Exercise requirements:
Put the lines of the records, from the line with "Zurück zum Blog (155, 29)" up to and including the line with "시리즈 (166, 7)", into a JSON list of strings with one string per line and no blank lines. Leave the pictures out of the answer.

###

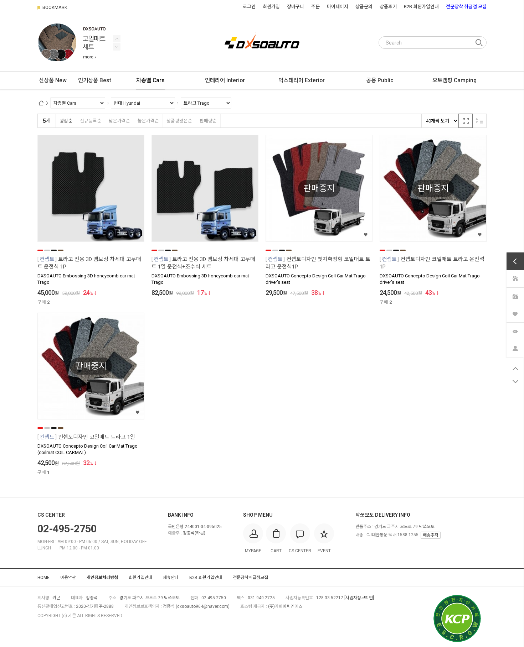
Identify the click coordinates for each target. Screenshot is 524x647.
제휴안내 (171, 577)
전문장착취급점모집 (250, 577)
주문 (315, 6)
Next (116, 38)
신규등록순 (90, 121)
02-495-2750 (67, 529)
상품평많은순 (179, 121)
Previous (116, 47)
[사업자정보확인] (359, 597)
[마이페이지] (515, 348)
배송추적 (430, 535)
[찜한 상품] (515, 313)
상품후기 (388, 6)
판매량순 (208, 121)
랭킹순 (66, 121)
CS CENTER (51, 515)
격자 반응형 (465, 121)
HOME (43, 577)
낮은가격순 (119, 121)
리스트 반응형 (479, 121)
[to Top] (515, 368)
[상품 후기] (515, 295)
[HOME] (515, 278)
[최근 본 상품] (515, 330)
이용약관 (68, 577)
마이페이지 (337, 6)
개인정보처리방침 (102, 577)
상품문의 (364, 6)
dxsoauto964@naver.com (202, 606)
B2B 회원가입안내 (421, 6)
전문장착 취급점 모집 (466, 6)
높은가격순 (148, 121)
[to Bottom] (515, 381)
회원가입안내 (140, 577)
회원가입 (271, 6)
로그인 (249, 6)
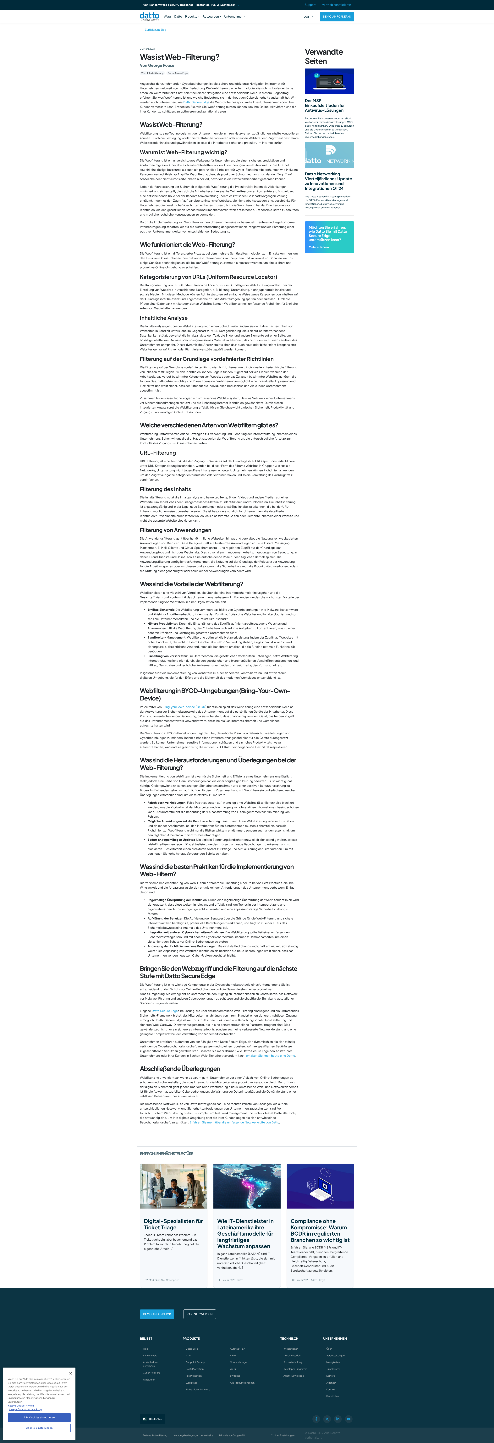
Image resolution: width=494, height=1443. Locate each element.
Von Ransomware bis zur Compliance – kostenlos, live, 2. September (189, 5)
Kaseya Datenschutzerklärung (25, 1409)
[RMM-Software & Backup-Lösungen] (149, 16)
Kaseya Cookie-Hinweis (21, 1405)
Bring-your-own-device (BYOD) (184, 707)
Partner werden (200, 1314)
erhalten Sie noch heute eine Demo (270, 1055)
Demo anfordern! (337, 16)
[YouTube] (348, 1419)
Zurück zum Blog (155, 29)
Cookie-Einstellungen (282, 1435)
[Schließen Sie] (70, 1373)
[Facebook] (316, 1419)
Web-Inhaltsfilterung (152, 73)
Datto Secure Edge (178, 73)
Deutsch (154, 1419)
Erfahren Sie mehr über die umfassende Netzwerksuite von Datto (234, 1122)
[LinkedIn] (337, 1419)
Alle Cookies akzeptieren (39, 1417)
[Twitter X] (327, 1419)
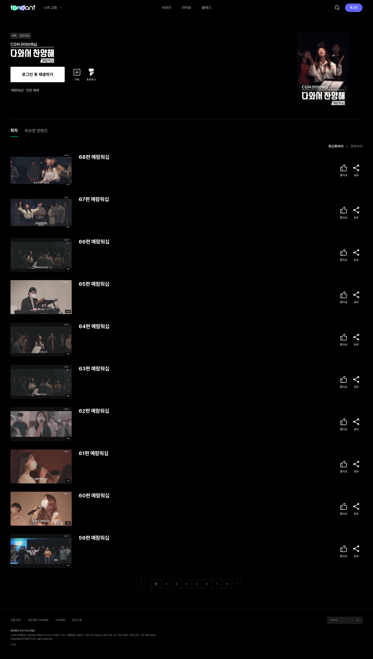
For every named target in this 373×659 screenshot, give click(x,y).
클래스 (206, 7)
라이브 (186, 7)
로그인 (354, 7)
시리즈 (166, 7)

###

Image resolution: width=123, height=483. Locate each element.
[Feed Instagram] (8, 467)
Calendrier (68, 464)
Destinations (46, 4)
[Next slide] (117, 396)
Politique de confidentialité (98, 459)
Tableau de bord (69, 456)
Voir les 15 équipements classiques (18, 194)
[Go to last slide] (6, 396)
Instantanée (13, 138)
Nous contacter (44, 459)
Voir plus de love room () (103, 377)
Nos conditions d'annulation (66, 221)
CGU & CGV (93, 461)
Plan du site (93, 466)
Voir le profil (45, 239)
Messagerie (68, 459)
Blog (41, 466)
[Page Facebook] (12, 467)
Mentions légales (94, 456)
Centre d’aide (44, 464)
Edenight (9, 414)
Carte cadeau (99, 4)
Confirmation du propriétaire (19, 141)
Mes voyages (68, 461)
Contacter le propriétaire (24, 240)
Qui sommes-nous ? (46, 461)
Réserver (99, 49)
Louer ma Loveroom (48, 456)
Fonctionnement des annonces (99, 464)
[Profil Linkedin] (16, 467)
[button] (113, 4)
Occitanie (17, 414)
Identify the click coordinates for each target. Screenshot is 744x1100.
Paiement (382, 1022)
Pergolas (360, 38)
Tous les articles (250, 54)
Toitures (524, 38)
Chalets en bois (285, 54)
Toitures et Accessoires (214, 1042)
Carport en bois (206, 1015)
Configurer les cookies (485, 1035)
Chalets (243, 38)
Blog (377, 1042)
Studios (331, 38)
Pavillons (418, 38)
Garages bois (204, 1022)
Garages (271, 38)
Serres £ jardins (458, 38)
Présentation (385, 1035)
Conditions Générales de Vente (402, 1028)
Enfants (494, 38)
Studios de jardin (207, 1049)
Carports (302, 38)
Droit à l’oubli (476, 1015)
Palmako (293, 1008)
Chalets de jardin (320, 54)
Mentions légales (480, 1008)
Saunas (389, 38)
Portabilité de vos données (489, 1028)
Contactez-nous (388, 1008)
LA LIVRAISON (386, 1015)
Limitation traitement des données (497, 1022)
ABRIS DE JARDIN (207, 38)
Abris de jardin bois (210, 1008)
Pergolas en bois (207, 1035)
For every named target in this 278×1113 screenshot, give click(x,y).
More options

###

Written answer:
[
  "Zurück zum Blog (155, 29)",
  "Cookie-Einstellungen (282, 1435)",
  "[Schließen Sie] (70, 1373)",
  "[Facebook] (316, 1419)",
  "Web-Inhaltsfilterung (152, 73)",
  "Datto Secure Edge (178, 73)",
  "Deutsch (154, 1419)",
  "Erfahren Sie mehr über die umfassende Netzwerksuite von Datto (234, 1122)",
  "[LinkedIn] (337, 1419)",
  "Alle Cookies akzeptieren (39, 1417)",
  "[Twitter X] (327, 1419)",
  "For every named target in this 373×659 screenshot, give click(x,y).",
  "클래스 (206, 7)",
  "라이브 (186, 7)",
  "로그인 (354, 7)",
  "시리즈 (166, 7)"
]